By Bernard Vaughan
NEW YORK (Reuters) - "The presidency is not something that lends itself to on-the-job-training," Vice-President Joe Biden famously quipped of his future running mate in 2007.
That's exactly what President Barack Obama did in his first two years of office, according to a controversial new book by Pulitzer-Prize winning journalist Ron Suskind.
"Confidence Men: Wall Street, Washington, and The Education Of A President" portrays an inexperienced president struggling to manage an administration dominated by out-sized male egos frazzled by epic economic challenges: stabilizing giant banks and a dilapidated auto industry, reforming Wall Street and pushing for health care.
Often, Suskind says, key lieutenants like National Economic Council head Larry Summers and Treasury Secretary Tim Geithner either ignored or delayed Obama's decisions.
The story of a conflicted administration comes at a sensitive moment for Obama as he keeps grappling with a stagnant economy, an increasingly depressed public and Republican presidential candidates filling the air waves with noisy doubts about Obama's ability to lead.
Political pundits, meanwhile, have relished the juicy score-settling the book offers, while a few of its subjects have accused Suskind of mischaracterizing or outright misquoting them.
The heart of the nearly 500-page book is Obama's economic team led by Summers, portrayed as an imperious, tantrum-prone diva who demanded a car with a driver like Geithner and a round of golf with the president when Obama decided to keep Ben Bernanke as Federal Reserve Chairman instead of appointing Summers.
As the administration struggles to stabilize the economy, Summers leads economic meetings that devolve into aimless "debate societies," a sort of West Wing "Waiting For Godot" in which critical questions are debated to death but consensus is rarely reached, let alone policies unified.
Obama is often seen as a distant, poor moderator, "who would sit on high, trying to judge if there was any shared ground between the competing debate teams that might coalesce into a policy," Suskind writes.
Suskind is known for distilling insider accounts into novelistic narratives, as he did with "The One Percent Doctrine," his 2006 best-seller on the post-9/11 anti-terrorism strategy of Vice President Dick Cheney, and 2004's "The Price of Loyalty: George W. Bush, The White House and the Education of Paul O'Neill," about the first years of the Bush Administration.

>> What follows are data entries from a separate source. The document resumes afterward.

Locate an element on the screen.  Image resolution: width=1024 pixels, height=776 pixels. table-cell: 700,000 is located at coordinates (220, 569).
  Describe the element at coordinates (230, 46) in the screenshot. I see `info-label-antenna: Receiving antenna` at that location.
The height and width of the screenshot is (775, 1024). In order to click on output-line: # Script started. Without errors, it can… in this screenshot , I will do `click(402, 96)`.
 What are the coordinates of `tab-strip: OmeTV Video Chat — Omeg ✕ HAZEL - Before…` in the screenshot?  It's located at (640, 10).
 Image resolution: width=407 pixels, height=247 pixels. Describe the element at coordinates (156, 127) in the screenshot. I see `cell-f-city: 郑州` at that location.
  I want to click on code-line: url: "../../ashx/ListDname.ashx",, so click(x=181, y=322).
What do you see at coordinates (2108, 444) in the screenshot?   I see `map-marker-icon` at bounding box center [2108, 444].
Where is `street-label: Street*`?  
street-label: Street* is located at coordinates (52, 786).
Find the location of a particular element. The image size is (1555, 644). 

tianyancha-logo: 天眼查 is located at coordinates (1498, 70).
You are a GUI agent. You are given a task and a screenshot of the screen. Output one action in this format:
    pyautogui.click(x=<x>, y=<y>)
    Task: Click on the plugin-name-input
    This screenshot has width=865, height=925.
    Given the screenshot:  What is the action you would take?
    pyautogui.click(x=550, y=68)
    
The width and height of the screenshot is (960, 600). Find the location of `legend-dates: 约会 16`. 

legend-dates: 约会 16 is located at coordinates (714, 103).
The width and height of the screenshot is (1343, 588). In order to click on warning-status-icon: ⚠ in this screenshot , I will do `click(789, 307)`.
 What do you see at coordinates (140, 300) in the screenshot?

Suskind says he drew on more than 200 interviews, including a 50-minute interview with Obama, for "Confidence Men."
Action-packed anecdotes abound as he traces the economic dramas of Obama's first two years: Rick Wagoner is left speechless in Washington after car czar Steve Rattner asks him to resign as General Motors CEO, while across town the CEOs of the 13 largest banks await a critical meeting with Obama, "nervous in ways that these men are never nervous."
Women push back against the boys club and come off as heroes. Elizabeth Warren, champion of the Consumer Financial Protection Bureau, FDIC Chair Sheila Bair and Council of Economic Advisers head Christina Romer press for more substantive reforms but have trouble getting through to the president, Suskind says.
Obama does surface to make risky decisions, whether to support Chrysler against some advisers' wishes or push health care reform after Scott Brown's stunning win in Massachusetts.
"I read the memo, Larry," Suskind quotes him cutting off Summers as the latter started a tense meeting on Chrysler.
It's not until after the November 2010 mid-term elections that Obama's footing seems more assured. Summers and his political advisers Emanuel and David Axelrod move on, giving Obama the chance for a clean slate, Suskind says.
A month later, Obama dismissed a dossier of deals Biden negotiated with Senate leaders and hashed out an agreement himself with Republican Leader Mitch McConnell to exchange the two-year extension of the Bush tax cuts for high-income Americans for a year-long extension of unemployment benefits and a payroll tax cut -- a compromise many progressives thought disastrous.
But, Suskind writes, "Obama had simply taken control of the matter. He was sitting in the space his presidency had created. He owned it."